遠藤雷太のうろうろブログ

何かを観たら、とにかく400字または1000字以内で感想を書きつづるブログ。

アガリスクエンターテイメント『令和5年の廃刀令』

2024-02-27 00:17:00 | 演劇を見てきた

2024/2/26

・帯刀が常識となった令和五年の日本社会で、廃刀令の是非を問うタウンミーティングの様子を描いた話。

・『12人の怒れる男』『12人の優しい日本人』と同じ系譜の話。実際、展開も似ている。

・登場人物が事件をほぼ他人事として扱う「~優しい日本人」に比べて、各々の信念や利害がしっかりしている。

・結果、支持派と否定派の入れ替えによる起伏は少なめで、どちらかというと人物描写に重きを置いている。

・裁判員裁判よりもっと非現実的なシチュエーションだからこそ、登場人物の実在感が大切。

・肯定派と否定派のバランスをとるのはとても難しいけど、かなり注意深く練りこまれていたと思う。

・最初の「刀は日本の心」おじさんの言っている理屈は、そのまんまアメリカの銃規制反対派に置き換えられる。

・帯刀という現実の日本人から見るとバカバカしく思える風習でも、アメリカなら銃規制反対の人は普通にいるので、最初にこの言い分を持ってきたのはうまい。

・早いうちに「元々刀はごく少数の武士のものなので日本人の心と言うのはおかしい」というツッコミが入ったのもスッキリする。

・是非はともかく、理屈はわかるという主張が多くてタウンミーティングとしての質が高い。

・「抑止力は機能していたのでは」というツッコミがあったけど、抑止力と反撃能力は違うので違和感あった。戦闘になった以上、抑止力は機能していない。

・スマ刀から票取りのための駆け引きが始まるのも見ごたえがあったけど、二択を迫られたら投票は厳しい。

・自分があの場にいたら棄権するかも。

・ある種の政治家らしさを完璧に具現化した榎並夕起さん。正面を切るだけで笑ってしまう。ズルい。あのキャラクターがいるから、他の人も動きやすくなる。

・淺越岳人さんもよかった。弁が立ち知識もあるのに倫理観がおぼつかなくなっている作家。

・髭とガタイの良い作家に既視感ある。西村賢太さんかな。

・現実問題、傘ですら邪魔なのに、あんなに長くて重い鉄の棒の携帯が一般化することはないとは思う。自転車に乗るときにめちゃめちゃ邪魔そう。

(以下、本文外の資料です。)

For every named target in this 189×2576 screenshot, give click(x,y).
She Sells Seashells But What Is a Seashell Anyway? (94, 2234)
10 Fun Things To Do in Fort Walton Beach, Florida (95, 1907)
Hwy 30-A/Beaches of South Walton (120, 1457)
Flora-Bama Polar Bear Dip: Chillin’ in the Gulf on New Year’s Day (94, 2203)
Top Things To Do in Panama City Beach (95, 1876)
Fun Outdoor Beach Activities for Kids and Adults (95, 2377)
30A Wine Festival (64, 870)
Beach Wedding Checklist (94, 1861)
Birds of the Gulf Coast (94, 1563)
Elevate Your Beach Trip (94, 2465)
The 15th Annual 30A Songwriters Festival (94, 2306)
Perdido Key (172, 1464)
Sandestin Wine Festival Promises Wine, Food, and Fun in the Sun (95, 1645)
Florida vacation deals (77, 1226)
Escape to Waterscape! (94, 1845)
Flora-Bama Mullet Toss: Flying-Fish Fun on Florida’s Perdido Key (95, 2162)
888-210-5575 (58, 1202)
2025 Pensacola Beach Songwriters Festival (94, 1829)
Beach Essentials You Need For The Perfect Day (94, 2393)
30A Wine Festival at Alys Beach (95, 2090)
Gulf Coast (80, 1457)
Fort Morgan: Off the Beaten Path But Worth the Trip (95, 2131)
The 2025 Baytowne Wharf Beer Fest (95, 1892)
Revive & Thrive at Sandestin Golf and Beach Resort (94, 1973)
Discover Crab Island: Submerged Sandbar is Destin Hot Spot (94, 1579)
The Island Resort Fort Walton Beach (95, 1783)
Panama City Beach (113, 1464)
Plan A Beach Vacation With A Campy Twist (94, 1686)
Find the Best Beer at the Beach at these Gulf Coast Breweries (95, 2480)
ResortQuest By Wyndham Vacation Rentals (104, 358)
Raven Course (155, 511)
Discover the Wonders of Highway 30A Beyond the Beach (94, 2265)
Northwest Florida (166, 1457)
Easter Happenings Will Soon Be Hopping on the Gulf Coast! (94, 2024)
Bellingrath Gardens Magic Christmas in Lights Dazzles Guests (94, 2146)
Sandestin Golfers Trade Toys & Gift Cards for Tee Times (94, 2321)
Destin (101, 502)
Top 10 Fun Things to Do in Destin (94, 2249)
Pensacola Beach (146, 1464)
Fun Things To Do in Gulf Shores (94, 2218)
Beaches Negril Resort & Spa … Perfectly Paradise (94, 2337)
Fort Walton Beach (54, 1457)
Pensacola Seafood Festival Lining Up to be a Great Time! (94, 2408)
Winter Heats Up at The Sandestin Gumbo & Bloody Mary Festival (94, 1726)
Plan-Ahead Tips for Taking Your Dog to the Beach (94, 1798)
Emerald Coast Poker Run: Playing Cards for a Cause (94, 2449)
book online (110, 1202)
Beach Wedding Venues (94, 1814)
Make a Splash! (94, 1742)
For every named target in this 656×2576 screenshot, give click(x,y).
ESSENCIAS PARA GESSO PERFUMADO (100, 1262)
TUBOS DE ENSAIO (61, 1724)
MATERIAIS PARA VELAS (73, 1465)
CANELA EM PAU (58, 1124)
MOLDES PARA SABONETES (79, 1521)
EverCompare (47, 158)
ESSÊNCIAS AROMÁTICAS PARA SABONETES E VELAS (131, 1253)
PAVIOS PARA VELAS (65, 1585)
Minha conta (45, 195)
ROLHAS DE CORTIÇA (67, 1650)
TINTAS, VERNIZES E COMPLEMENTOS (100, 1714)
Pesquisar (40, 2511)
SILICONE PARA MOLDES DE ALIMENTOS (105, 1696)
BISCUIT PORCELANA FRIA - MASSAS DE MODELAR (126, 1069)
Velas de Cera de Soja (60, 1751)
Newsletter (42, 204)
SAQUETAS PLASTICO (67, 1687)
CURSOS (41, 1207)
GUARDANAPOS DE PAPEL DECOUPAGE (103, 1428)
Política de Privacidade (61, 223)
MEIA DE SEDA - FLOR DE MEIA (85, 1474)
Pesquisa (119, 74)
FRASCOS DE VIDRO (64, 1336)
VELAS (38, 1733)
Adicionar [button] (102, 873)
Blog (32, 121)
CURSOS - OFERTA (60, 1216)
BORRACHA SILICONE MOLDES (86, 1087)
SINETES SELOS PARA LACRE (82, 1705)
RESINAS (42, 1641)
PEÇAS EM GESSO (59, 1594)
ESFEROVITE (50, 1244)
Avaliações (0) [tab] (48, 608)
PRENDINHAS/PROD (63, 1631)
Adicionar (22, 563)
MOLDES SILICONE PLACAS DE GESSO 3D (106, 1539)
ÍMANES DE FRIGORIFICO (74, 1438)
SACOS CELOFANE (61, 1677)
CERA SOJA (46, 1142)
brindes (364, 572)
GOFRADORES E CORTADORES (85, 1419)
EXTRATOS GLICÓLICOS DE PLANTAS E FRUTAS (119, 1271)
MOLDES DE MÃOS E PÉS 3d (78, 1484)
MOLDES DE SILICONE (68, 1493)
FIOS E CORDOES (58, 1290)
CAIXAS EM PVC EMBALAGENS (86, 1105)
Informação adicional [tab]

・それでも思考実験として面白かったし、本作品より現実の国会中継のほうが作り物っぽいのは、ほんとに何とかならんものかと思ってしまう。

 

《公演詳細(観劇三昧HP)》

■公演時期 2023/05/01

■地域 関東

■キャスト
淺越岳人
伊藤圭太
榎並夕起
鹿島ゆきこ
古谷蓮
前田友里子
矢吹ジャンプ(ファルスシアター)(以上アガリスクエンターテイメント)
江益凛
斉藤コータ
声の出演:北川竜二

■スタッフ
脚本・演出:冨坂友
文芸助手・オーサリング:淺越岳人
演出部:川嶋芙優(片岡自動車工業)
衣装・映像・スタッフロール:榎並夕起
小道具・題字:前田友里子
配信・撮影:ニュービデオシステム
スチール撮影:石澤知絵子・井上亮二
宣伝美術・デザイン:津和野諒
制作:佐伯凛果
制作助手:樫村健人
プロデューサー:佐野木雄太
製作協力:Cuebicle
協力:オフィスキール・片岡自動車工業・CRAPER・コメディユニット磯川家・チーズfilm・俳協・ファルスシアター・大和田あずさ・竹田ユウヤ
企画・製作:アガリスクエンターテイメント

■あらすじ

―どうやら、日本初の廃刀令が出るかもしれないらしい。

二〇二三年、相次ぐ刀剣による殺傷事件を受けて、世間では一般市民の帯刀を規制する気運が高まる。
歴史上初めて出される「廃刀令」をめぐり、国内の世論は真っ二つに。
全国に先んじて条例を検討し始めた**区はタウンミーティングを実施。

そして、八人の男女が集められた。

これは、明治期に廃刀令が出されなかった世界の会議コメディ。